National R-025(pepper 025)

 

1978年発売の薄型ラジオで、ペッパーシリーズの中の一台です。本機は短波が受信できるので「短波ペッパー」という愛称で呼ばれていました。この他には太陽電池が内蔵された機種もあったと記憶しています。ペッパーというペットネームは、当時ピンクレディーの歌う「ペッパー警部」が大流行していたのでそれに肖ったのだと思われますし、実際に製品カタログにもピンクレディーが起用されていました。本機は無駄のない精悍な表情で、定価は14,800円です。元々手帳のようなケースに入っていたのですが、本機の入手時は本体のみでした。受信周波数に就いてはカタログ仕様上は中波が525〜1605kHz、短波1が3.925〜3.945MHz、短波2が6.055〜6.115MHz、短波3が9.595〜9.760MHzですが、実際には短波1は大体3.750〜4.250MHz位、短波2は大体5.930〜6.350MHz位、短波3は大体9.100〜10.70MHz位迄の範囲を受信できます。2.5φのモノラルイヤホンジャック装備で、電源は単4電池を3本使用します。電源スイッチは独立したスライド式でボリューム兼用のスイッチに較べて非常に使い易いです。

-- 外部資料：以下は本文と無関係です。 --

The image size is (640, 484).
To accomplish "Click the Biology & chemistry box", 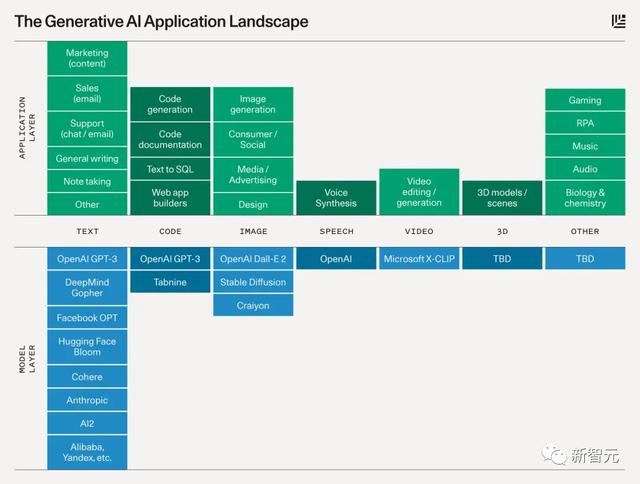I will [585, 198].
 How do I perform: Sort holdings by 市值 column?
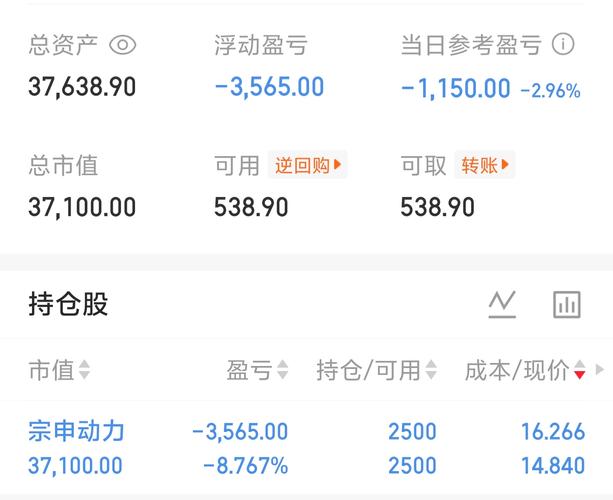pos(59,370)
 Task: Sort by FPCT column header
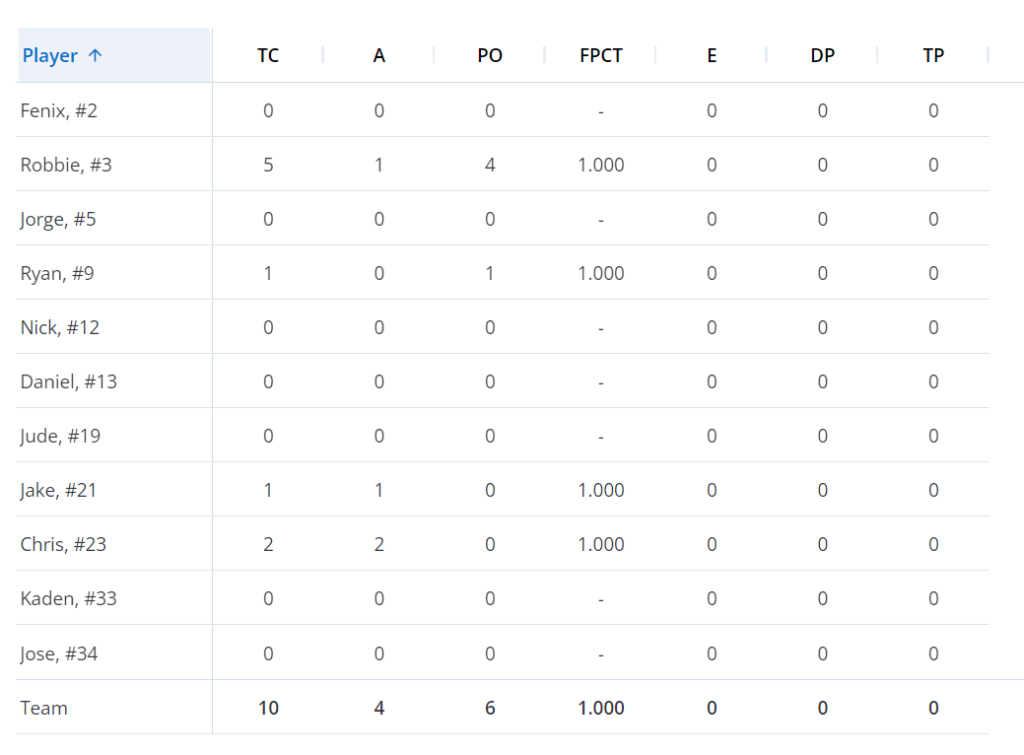click(x=601, y=56)

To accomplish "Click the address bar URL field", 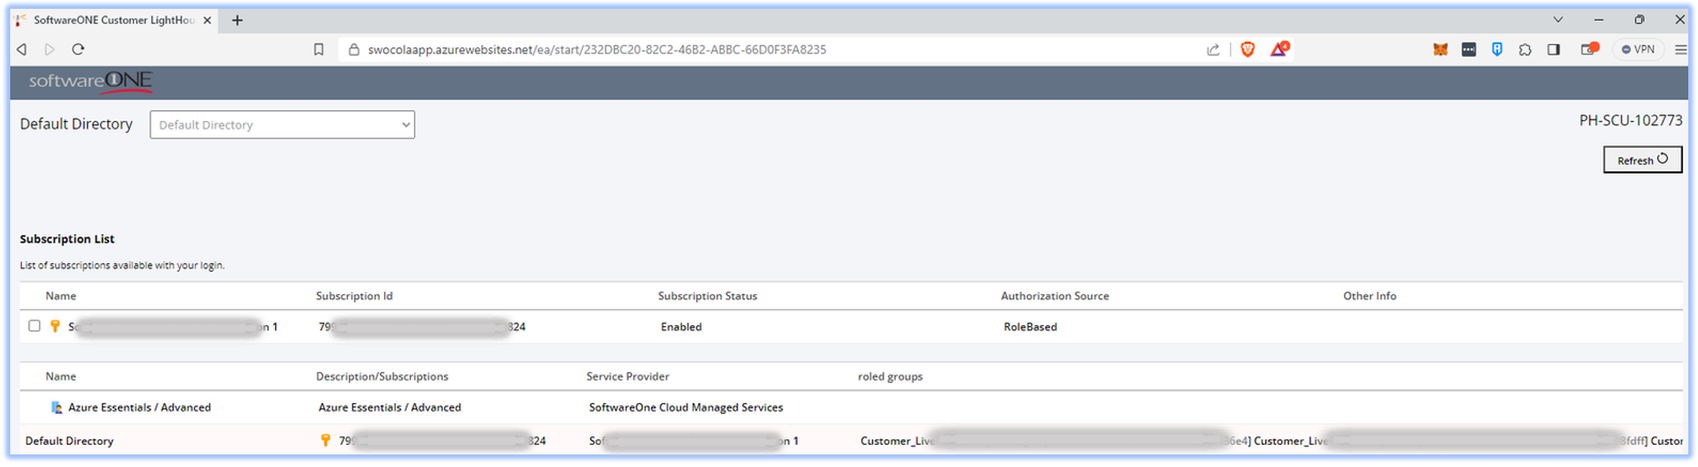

今ではポケットに入る薄型ラジオは珍しくもありませんが当時は非常に画期的で、私もこのペッパーシリーズは、通学中に聞きたくて非常に欲しかったラジオでした。しかし高価だったため結局は買えませんでした(当時の14,800円は今よりもずっと貨幣価値が高かったです)。本機の短波帯3バンドは日本短波放送(現ラジオNIKKEI)を聞く事を第一に念頭に置いて設計されているようですが、クリスタル受信方式ではなく、而も受信周波数の範囲に多少余裕があるので、その範囲内であれば他の短波放送も問題なく聞くことができます。但しドリフトがあるので長時間の聴取時には周波数のズレをダイアルで微調整しなければなりません(大体15〜20分位でズレ始めます)。またダイアルが重めなので微妙な感覚が要求され選局も多少やりにくいです。これは携帯時に受信周波数が容易にズレないようにする為の配慮だと思いますのである程度は仕方の無いことでしょう。短波放送をよりよく受信する為にはロッドアンテナの伸長は必須ですが、発売された時期や本体の薄さから考えると感度は想像以上に良いと思います。薄型本体に小型スピーカー内蔵なので低音域は殆ど出ませんが、その分明瞭度は高いです。音量を上げると飽和して歪みやすいので、小さめの音量で聴くのがベストでしょう。なかなか高性能なラジオだと思います。